Frozen Wind Vane?
Around 23:00 yesterday the wind vane settled on NW (315°) and sat there until around 07:00 today. I noticed this because the wind direction graph for most of this morning is a straight line:
Of course, if there's no wind at all, the vane won't move, but in that case I don't actually plot a point on the graph — I only plot a direction if there's an associated wind speed.
I suppose it's possible that for all that time the wind vane managed to record exactly the same direction but I've never seen it do this before in all the time I've been running the station. Given how much rain, hail and snow we've had over the last few days I'm wondering if the vane actually froze in place. One bit of evidence that makes me think this might be the case is the fact that the direction settled back into its normal plot (varying around a general direction) at around the same time as the Sun would have started to warm it up (around 07:00 this morning).
2 comments:
What temperature did it get down to last night down there?

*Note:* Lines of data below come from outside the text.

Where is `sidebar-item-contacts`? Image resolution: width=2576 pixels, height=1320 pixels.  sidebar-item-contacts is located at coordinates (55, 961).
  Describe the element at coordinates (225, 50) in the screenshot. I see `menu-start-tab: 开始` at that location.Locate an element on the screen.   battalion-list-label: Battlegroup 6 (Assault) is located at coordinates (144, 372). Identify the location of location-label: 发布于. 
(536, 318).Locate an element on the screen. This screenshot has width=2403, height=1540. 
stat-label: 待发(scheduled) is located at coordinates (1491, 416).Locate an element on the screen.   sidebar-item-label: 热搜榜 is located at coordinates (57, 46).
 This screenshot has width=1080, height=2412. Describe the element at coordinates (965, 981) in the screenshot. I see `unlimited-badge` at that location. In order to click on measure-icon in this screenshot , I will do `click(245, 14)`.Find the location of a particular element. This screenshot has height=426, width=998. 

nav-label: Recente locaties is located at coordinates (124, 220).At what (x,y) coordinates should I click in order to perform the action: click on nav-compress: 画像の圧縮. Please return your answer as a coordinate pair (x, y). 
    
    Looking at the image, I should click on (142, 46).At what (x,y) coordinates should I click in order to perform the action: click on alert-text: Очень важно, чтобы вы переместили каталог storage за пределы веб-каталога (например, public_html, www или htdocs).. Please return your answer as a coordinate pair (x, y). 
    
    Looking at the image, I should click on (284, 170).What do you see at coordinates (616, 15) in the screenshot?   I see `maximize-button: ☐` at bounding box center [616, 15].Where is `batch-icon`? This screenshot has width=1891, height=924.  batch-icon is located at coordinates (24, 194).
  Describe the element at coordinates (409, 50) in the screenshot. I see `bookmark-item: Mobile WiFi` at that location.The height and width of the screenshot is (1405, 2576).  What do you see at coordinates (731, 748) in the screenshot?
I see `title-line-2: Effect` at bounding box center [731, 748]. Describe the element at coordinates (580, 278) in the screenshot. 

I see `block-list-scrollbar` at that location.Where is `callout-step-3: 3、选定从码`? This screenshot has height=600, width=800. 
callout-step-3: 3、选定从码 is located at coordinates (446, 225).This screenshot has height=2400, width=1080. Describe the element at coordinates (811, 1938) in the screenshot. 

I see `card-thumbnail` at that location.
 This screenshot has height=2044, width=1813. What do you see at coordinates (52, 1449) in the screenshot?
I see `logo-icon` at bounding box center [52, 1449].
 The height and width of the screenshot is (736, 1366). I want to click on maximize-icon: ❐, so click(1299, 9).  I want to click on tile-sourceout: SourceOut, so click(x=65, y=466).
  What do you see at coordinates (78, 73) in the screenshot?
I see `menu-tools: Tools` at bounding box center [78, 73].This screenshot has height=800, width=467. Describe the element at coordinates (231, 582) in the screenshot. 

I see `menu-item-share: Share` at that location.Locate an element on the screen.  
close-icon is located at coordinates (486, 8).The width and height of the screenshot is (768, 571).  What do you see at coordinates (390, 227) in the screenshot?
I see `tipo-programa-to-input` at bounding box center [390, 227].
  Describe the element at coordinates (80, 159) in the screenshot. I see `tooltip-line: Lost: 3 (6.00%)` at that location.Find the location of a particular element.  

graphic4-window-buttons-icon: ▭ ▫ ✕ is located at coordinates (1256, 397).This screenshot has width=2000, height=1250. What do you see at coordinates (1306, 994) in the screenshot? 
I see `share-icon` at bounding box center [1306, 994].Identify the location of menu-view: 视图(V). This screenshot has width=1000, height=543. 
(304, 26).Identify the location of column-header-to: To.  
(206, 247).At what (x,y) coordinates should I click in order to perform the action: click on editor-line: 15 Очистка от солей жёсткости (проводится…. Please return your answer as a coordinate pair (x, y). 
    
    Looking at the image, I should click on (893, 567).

I've definitely seen the thing freeze here, before now, but I also noticed a distinct turning point in the weather itself at about 1800hrs last night: pressure peaked, temperature was dropping fast, wind-angle sheared around over 90º, and wind-speed just *stopped* dead.
It dropped just below freezing for a while.
I'm fairly sure that the vane got "stuck" somehow last night - the fact that I recorded wind speeds during all of the early morning suggests there was wind but that the vane wasn't turning.